After about three tenths of a mile, we came to a fork in the trail. We paused to decide which way to go. I pulled out the trail map I had picked up earlier, and it showed that the trail made a loop from this point, with the waterfall at the very tip of the loop. It seemed we could go either way. There were some young men coming toward us from the right fork, so I asked, “Is that the best way to the waterfall?” “Yes,” one replied. “If you can call it that. It is water and it is falling. That’s about it.” We laughed, and headed up the right fork.

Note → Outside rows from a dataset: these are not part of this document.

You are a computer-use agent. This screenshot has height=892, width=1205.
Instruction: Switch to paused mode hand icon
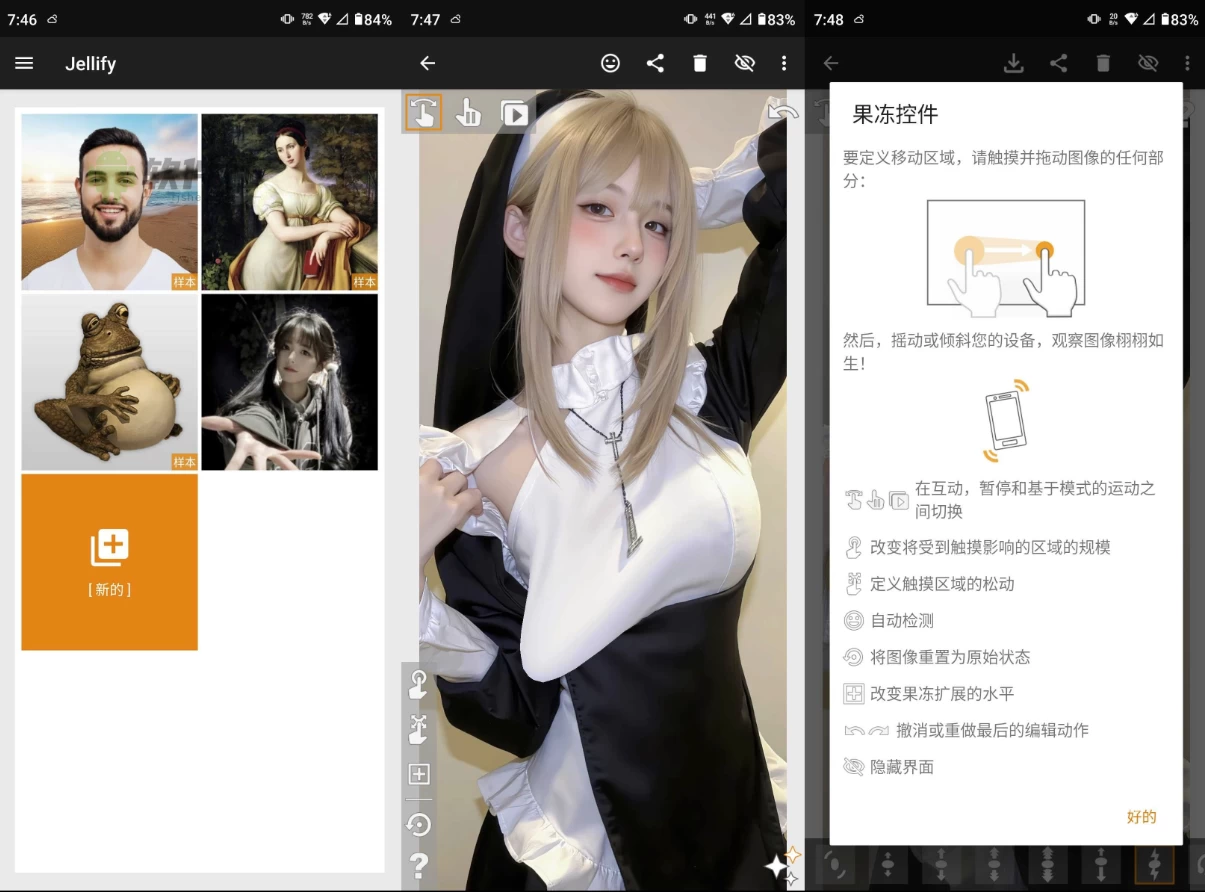[x=468, y=113]
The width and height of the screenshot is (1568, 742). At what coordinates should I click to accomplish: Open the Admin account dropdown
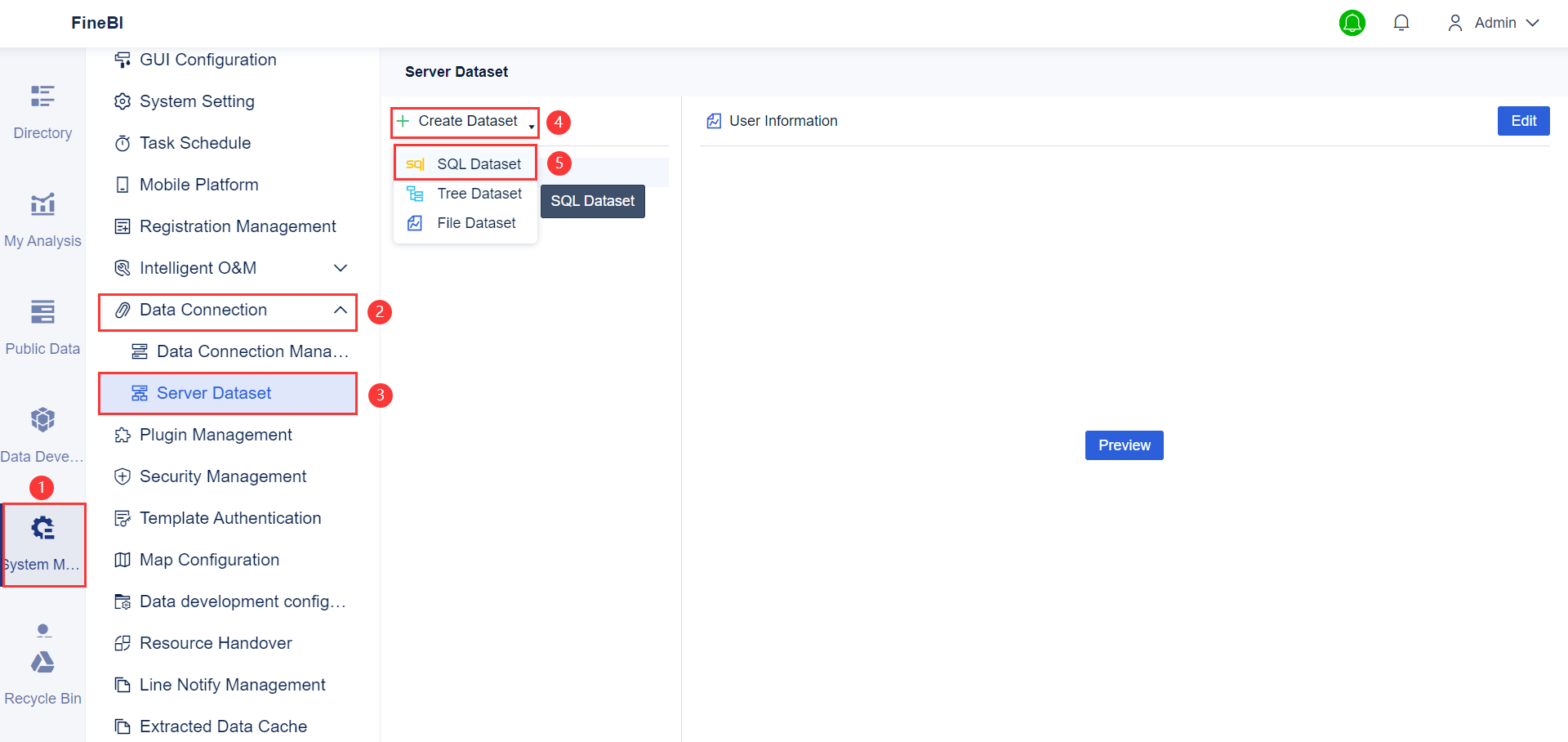(x=1493, y=22)
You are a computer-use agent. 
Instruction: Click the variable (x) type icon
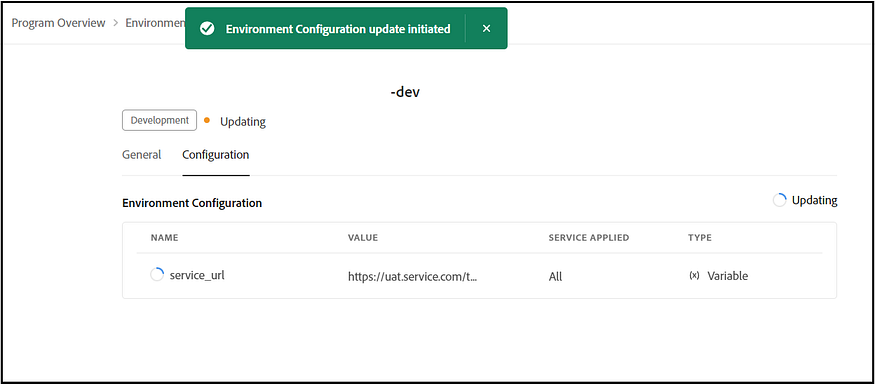pyautogui.click(x=694, y=276)
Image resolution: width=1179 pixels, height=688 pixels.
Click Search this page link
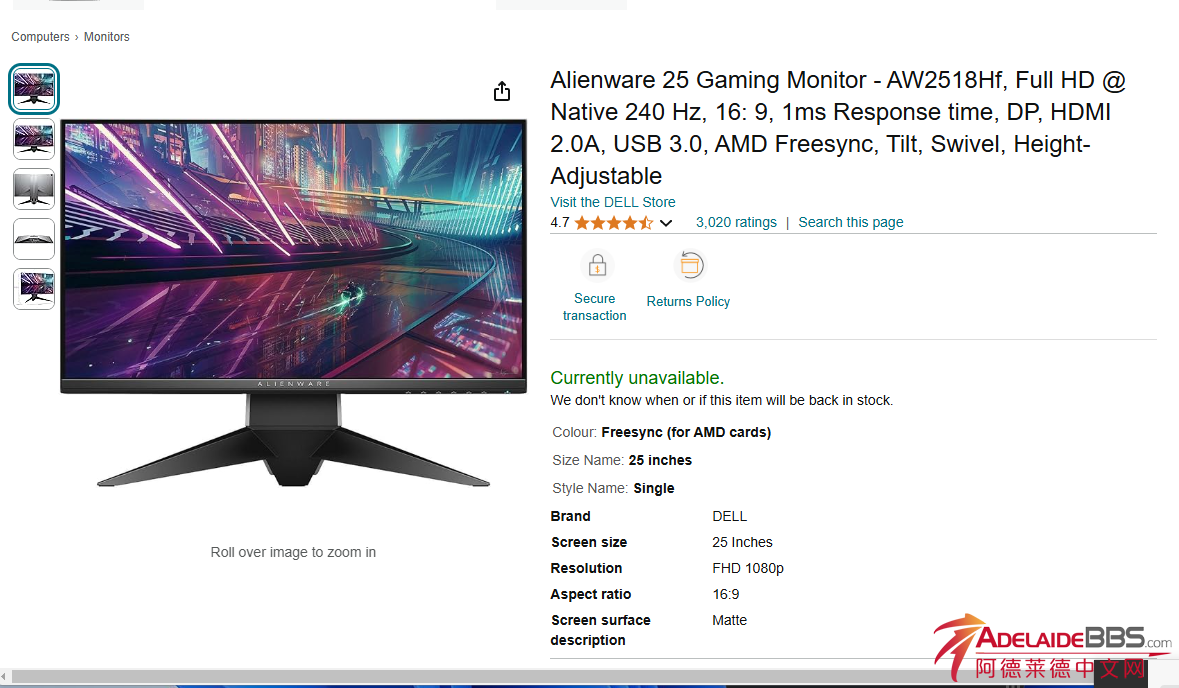[850, 223]
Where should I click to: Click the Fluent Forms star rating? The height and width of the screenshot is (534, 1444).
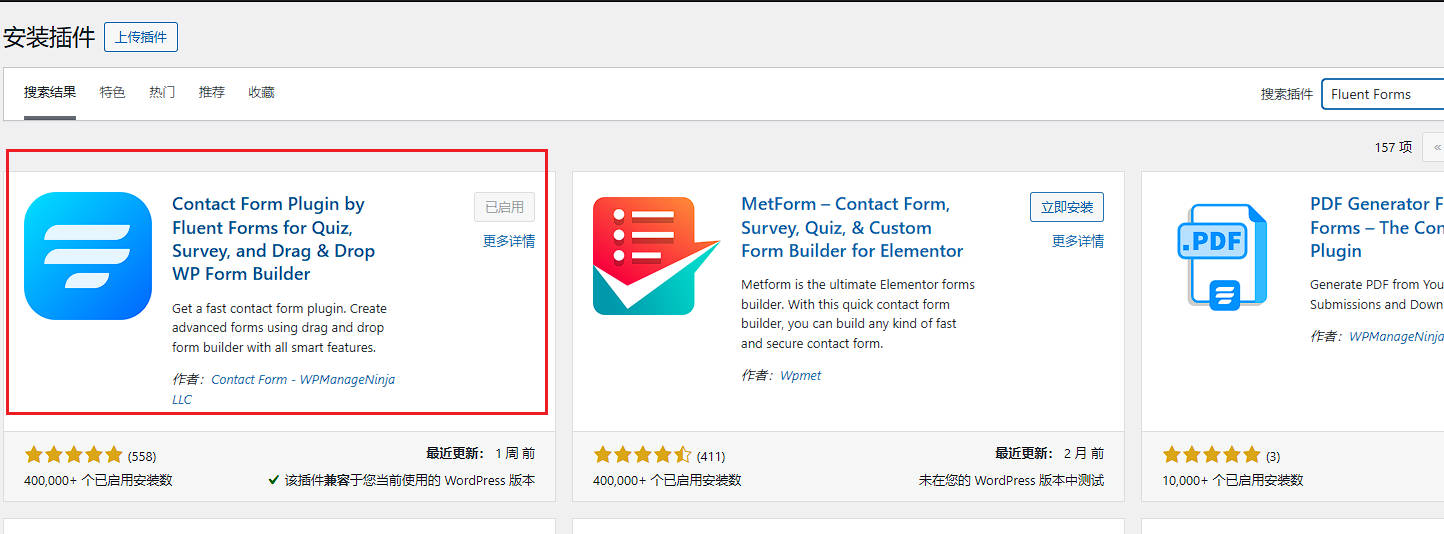(x=74, y=455)
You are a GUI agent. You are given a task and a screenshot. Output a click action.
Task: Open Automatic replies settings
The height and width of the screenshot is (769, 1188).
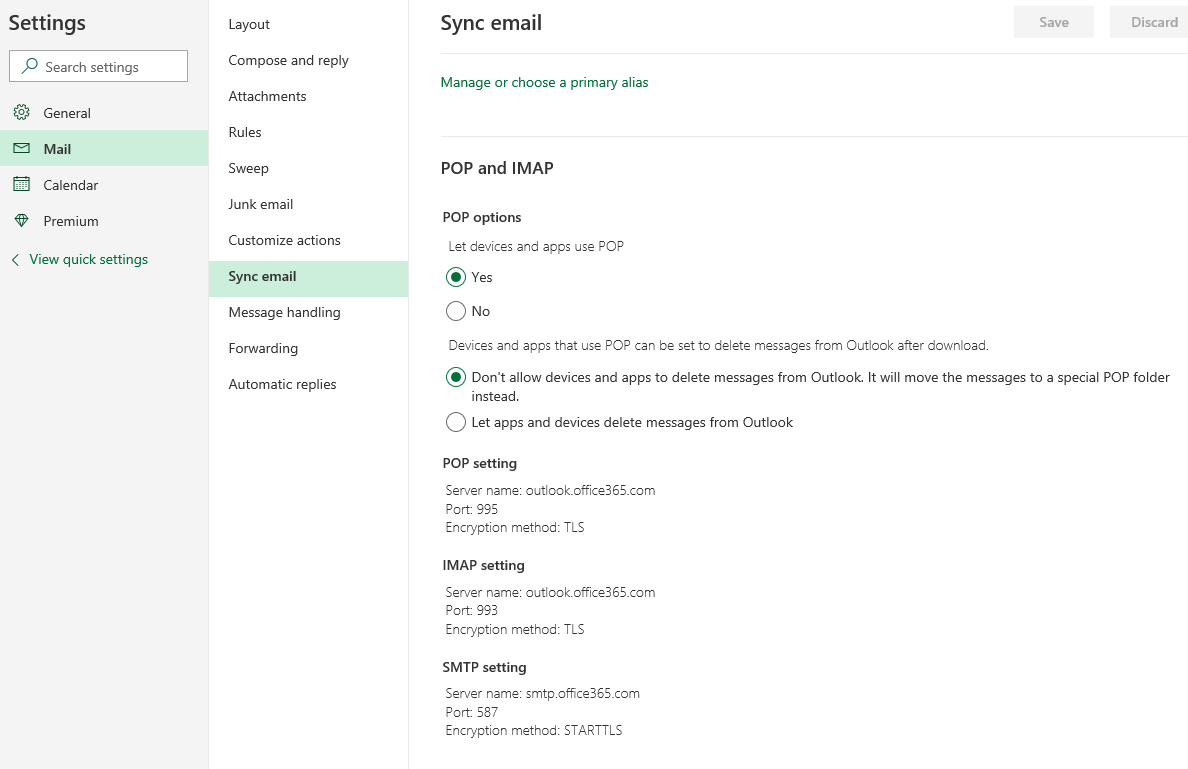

My phone indicated that we were getting closer and closer to the EarthCache, and we could hear water below us to the left. Then, we were past the point my phone was pointing and moving further away. I stopped to check the map again, and then pulled up a photo I had taken earlier of the map posted on a kiosk we had past. That map showed the waterfall was in the center of the loop rather than the very tip, and that it was closer to the left fork than the right. We decided the young man who had not been very impressed with the waterfall had not seen the actual falls.
By this time we had hiked 4.77 miles. According to the map, it would add another mile or so to our journey if we either continued around the loop to the falls, or retraced our steps and took the correct turn. We decided that since we still had the uphill journey to return to the vehicle, we would leave finding the falls for another day.
We turned around and made our way back to parking, arriving at about 2:00 pm. There was a traditional geocache hidden near parking, so we walked over to find it. We then climbed in the truck and headed for home, happy and tired.
There is so much more to see at this park, and I hope to return soon to do more hiking here. I have seen photos of the ponies in the snow, and would love to experience that. And, there are many more geocaches to be found, which is always a bonus!